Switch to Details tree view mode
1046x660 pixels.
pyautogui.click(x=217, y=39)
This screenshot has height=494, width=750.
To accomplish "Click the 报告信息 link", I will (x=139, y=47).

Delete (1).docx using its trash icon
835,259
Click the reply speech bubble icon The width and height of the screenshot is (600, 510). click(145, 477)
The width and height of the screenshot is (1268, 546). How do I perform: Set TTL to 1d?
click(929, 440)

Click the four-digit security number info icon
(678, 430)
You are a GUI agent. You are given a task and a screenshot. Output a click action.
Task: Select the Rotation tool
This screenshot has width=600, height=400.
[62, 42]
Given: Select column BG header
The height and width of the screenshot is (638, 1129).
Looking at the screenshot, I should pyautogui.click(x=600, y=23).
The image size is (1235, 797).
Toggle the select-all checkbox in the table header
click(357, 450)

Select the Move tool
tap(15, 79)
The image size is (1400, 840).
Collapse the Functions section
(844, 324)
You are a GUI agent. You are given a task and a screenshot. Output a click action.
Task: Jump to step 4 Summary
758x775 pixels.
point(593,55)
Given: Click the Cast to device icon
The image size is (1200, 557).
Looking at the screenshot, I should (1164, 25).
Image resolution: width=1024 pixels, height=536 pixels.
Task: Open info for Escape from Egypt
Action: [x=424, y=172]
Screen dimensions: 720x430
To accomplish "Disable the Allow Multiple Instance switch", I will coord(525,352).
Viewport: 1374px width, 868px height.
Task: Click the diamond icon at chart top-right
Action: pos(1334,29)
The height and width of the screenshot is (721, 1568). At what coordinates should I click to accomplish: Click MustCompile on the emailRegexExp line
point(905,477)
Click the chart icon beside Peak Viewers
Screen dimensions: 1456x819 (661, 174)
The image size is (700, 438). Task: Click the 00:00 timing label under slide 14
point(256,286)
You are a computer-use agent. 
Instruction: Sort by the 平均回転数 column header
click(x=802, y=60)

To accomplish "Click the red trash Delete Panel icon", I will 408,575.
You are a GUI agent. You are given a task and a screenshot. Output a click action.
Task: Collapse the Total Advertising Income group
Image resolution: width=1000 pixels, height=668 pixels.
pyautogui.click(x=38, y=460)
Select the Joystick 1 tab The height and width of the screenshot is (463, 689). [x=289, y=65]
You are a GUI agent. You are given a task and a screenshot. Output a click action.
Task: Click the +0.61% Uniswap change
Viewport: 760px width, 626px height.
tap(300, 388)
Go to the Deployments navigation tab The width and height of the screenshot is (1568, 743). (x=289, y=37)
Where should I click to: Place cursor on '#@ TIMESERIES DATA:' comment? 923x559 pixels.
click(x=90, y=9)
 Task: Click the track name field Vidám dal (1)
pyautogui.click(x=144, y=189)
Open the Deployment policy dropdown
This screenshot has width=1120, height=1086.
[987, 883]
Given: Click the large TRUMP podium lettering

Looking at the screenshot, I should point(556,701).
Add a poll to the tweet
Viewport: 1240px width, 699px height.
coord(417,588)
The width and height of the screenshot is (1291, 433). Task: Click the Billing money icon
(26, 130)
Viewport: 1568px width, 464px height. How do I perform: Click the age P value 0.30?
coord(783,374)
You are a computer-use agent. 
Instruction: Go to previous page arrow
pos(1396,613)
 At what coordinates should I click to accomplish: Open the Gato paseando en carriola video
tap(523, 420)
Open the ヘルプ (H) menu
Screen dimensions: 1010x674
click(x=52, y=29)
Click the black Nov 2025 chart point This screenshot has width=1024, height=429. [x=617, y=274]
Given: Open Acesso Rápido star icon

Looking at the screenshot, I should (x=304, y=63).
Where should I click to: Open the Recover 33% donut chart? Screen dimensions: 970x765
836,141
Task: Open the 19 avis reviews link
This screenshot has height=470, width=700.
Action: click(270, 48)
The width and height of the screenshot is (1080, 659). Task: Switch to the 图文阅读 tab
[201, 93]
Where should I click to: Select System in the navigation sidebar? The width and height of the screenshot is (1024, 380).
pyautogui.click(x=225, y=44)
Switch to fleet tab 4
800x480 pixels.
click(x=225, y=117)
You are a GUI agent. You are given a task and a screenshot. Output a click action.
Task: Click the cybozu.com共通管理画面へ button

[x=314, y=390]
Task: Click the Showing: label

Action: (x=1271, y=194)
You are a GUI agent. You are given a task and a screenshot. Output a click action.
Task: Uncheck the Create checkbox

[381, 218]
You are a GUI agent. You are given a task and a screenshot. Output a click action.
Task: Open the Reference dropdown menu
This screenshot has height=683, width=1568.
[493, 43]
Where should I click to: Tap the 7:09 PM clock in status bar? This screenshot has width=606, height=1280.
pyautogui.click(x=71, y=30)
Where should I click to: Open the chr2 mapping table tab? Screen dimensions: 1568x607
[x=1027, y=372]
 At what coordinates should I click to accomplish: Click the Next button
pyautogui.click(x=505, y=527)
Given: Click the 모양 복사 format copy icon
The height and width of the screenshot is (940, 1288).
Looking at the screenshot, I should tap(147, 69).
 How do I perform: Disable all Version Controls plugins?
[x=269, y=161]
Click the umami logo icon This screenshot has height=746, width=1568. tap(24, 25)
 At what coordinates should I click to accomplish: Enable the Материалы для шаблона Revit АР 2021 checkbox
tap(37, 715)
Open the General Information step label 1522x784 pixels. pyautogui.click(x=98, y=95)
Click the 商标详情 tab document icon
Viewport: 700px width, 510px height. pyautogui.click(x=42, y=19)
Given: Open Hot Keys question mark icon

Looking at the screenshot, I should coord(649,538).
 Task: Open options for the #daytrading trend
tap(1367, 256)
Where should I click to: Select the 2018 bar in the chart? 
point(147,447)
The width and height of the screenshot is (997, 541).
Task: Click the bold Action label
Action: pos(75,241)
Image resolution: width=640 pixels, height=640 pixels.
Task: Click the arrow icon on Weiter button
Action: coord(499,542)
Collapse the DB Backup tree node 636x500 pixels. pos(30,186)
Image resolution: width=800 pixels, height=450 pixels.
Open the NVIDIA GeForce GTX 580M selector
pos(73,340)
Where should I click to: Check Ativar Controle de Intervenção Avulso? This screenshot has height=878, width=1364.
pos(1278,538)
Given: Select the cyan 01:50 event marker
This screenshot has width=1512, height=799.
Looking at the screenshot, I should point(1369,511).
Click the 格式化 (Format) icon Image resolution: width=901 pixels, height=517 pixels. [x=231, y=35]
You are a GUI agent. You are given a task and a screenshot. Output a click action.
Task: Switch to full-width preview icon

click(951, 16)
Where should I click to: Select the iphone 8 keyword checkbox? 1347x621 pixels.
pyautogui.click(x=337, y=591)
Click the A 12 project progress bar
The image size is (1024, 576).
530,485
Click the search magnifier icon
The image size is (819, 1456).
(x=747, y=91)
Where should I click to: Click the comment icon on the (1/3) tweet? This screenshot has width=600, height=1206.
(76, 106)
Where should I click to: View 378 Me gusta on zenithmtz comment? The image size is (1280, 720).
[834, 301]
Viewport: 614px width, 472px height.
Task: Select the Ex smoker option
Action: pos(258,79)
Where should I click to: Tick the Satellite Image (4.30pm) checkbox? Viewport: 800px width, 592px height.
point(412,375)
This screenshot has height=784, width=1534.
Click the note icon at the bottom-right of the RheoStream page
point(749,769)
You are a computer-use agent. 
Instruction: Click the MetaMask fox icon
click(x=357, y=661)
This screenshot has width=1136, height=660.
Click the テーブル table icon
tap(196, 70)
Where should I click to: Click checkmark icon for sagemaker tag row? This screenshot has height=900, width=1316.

### EXERCISE
So that nothing is lost, retype every entry in the listing above exactly.

### WRITTEN ANSWER
Switch to Details tree view mode
1046x660 pixels.
pyautogui.click(x=217, y=39)
This screenshot has height=494, width=750.
To accomplish "Click the 报告信息 link", I will (x=139, y=47).

Delete (1).docx using its trash icon
835,259
Click the reply speech bubble icon The width and height of the screenshot is (600, 510). click(145, 477)
The width and height of the screenshot is (1268, 546). How do I perform: Set TTL to 1d?
click(929, 440)

Click the four-digit security number info icon
(678, 430)
You are a GUI agent. You are given a task and a screenshot. Output a click action.
Task: Select the Rotation tool
This screenshot has width=600, height=400.
[62, 42]
Given: Select column BG header
The height and width of the screenshot is (638, 1129).
Looking at the screenshot, I should pyautogui.click(x=600, y=23).
The image size is (1235, 797).
Toggle the select-all checkbox in the table header
click(357, 450)

Select the Move tool
tap(15, 79)
The image size is (1400, 840).
Collapse the Functions section
(844, 324)
You are a GUI agent. You are given a task and a screenshot. Output a click action.
Task: Jump to step 4 Summary
758x775 pixels.
point(593,55)
Given: Click the Cast to device icon
The image size is (1200, 557).
Looking at the screenshot, I should (1164, 25).
Image resolution: width=1024 pixels, height=536 pixels.
Task: Open info for Escape from Egypt
Action: [x=424, y=172]
Screen dimensions: 720x430
To accomplish "Disable the Allow Multiple Instance switch", I will coord(525,352).
Viewport: 1374px width, 868px height.
Task: Click the diamond icon at chart top-right
Action: pos(1334,29)
The height and width of the screenshot is (721, 1568). At what coordinates should I click to accomplish: Click MustCompile on the emailRegexExp line
point(905,477)
Click the chart icon beside Peak Viewers
Screen dimensions: 1456x819 (661, 174)
The image size is (700, 438). Task: Click the 00:00 timing label under slide 14
point(256,286)
You are a computer-use agent. 
Instruction: Sort by the 平均回転数 column header
click(x=802, y=60)

To accomplish "Click the red trash Delete Panel icon", I will 408,575.
You are a GUI agent. You are given a task and a screenshot. Output a click action.
Task: Collapse the Total Advertising Income group
Image resolution: width=1000 pixels, height=668 pixels.
pyautogui.click(x=38, y=460)
Select the Joystick 1 tab The height and width of the screenshot is (463, 689). [x=289, y=65]
You are a GUI agent. You are given a task and a screenshot. Output a click action.
Task: Click the +0.61% Uniswap change
Viewport: 760px width, 626px height.
tap(300, 388)
Go to the Deployments navigation tab The width and height of the screenshot is (1568, 743). (x=289, y=37)
Where should I click to: Place cursor on '#@ TIMESERIES DATA:' comment? 923x559 pixels.
click(x=90, y=9)
 Task: Click the track name field Vidám dal (1)
pyautogui.click(x=144, y=189)
Open the Deployment policy dropdown
This screenshot has width=1120, height=1086.
[987, 883]
Given: Click the large TRUMP podium lettering

Looking at the screenshot, I should point(556,701).
Add a poll to the tweet
Viewport: 1240px width, 699px height.
coord(417,588)
The width and height of the screenshot is (1291, 433). Task: Click the Billing money icon
(26, 130)
Viewport: 1568px width, 464px height. How do I perform: Click the age P value 0.30?
coord(783,374)
You are a computer-use agent. 
Instruction: Go to previous page arrow
pos(1396,613)
 At what coordinates should I click to accomplish: Open the Gato paseando en carriola video
tap(523, 420)
Open the ヘルプ (H) menu
Screen dimensions: 1010x674
click(x=52, y=29)
Click the black Nov 2025 chart point This screenshot has width=1024, height=429. [x=617, y=274]
Given: Open Acesso Rápido star icon

Looking at the screenshot, I should (x=304, y=63).
Where should I click to: Open the Recover 33% donut chart? Screen dimensions: 970x765
836,141
Task: Open the 19 avis reviews link
This screenshot has height=470, width=700.
Action: click(270, 48)
The width and height of the screenshot is (1080, 659). Task: Switch to the 图文阅读 tab
[201, 93]
Where should I click to: Select System in the navigation sidebar? The width and height of the screenshot is (1024, 380).
pyautogui.click(x=225, y=44)
Switch to fleet tab 4
800x480 pixels.
click(x=225, y=117)
You are a GUI agent. You are given a task and a screenshot. Output a click action.
Task: Click the cybozu.com共通管理画面へ button

[x=314, y=390]
Task: Click the Showing: label

Action: (x=1271, y=194)
You are a GUI agent. You are given a task and a screenshot. Output a click action.
Task: Uncheck the Create checkbox

[381, 218]
You are a GUI agent. You are given a task and a screenshot. Output a click action.
Task: Open the Reference dropdown menu
This screenshot has height=683, width=1568.
[493, 43]
Where should I click to: Tap the 7:09 PM clock in status bar? This screenshot has width=606, height=1280.
pyautogui.click(x=71, y=30)
Where should I click to: Open the chr2 mapping table tab? Screen dimensions: 1568x607
[x=1027, y=372]
 At what coordinates should I click to accomplish: Click the Next button
pyautogui.click(x=505, y=527)
Given: Click the 모양 복사 format copy icon
The height and width of the screenshot is (940, 1288).
Looking at the screenshot, I should tap(147, 69).
 How do I perform: Disable all Version Controls plugins?
[x=269, y=161]
Click the umami logo icon This screenshot has height=746, width=1568. tap(24, 25)
 At what coordinates should I click to accomplish: Enable the Материалы для шаблона Revit АР 2021 checkbox
tap(37, 715)
Open the General Information step label 1522x784 pixels. pyautogui.click(x=98, y=95)
Click the 商标详情 tab document icon
Viewport: 700px width, 510px height. pyautogui.click(x=42, y=19)
Given: Open Hot Keys question mark icon

Looking at the screenshot, I should coord(649,538).
 Task: Open options for the #daytrading trend
tap(1367, 256)
Where should I click to: Select the 2018 bar in the chart? 
point(147,447)
The width and height of the screenshot is (997, 541).
Task: Click the bold Action label
Action: pos(75,241)
Image resolution: width=640 pixels, height=640 pixels.
Task: Click the arrow icon on Weiter button
Action: coord(499,542)
Collapse the DB Backup tree node 636x500 pixels. pos(30,186)
Image resolution: width=800 pixels, height=450 pixels.
Open the NVIDIA GeForce GTX 580M selector
pos(73,340)
Where should I click to: Check Ativar Controle de Intervenção Avulso? This screenshot has height=878, width=1364.
pos(1278,538)
Given: Select the cyan 01:50 event marker
This screenshot has width=1512, height=799.
Looking at the screenshot, I should point(1369,511).
Click the 格式化 (Format) icon Image resolution: width=901 pixels, height=517 pixels. [x=231, y=35]
You are a GUI agent. You are given a task and a screenshot. Output a click action.
Task: Switch to full-width preview icon

click(951, 16)
Where should I click to: Select the iphone 8 keyword checkbox? 1347x621 pixels.
pyautogui.click(x=337, y=591)
Click the A 12 project progress bar
The image size is (1024, 576).
530,485
Click the search magnifier icon
The image size is (819, 1456).
(x=747, y=91)
Where should I click to: Click the comment icon on the (1/3) tweet? This screenshot has width=600, height=1206.
(76, 106)
Where should I click to: View 378 Me gusta on zenithmtz comment? The image size is (1280, 720).
[834, 301]
Viewport: 614px width, 472px height.
Task: Select the Ex smoker option
Action: pos(258,79)
Where should I click to: Tick the Satellite Image (4.30pm) checkbox? Viewport: 800px width, 592px height.
point(412,375)
This screenshot has height=784, width=1534.
Click the note icon at the bottom-right of the RheoStream page
point(749,769)
You are a computer-use agent. 
Instruction: Click the MetaMask fox icon
click(x=357, y=661)
This screenshot has width=1136, height=660.
Click the テーブル table icon
tap(196, 70)
Where should I click to: Click checkmark icon for sagemaker tag row? This screenshot has height=900, width=1316.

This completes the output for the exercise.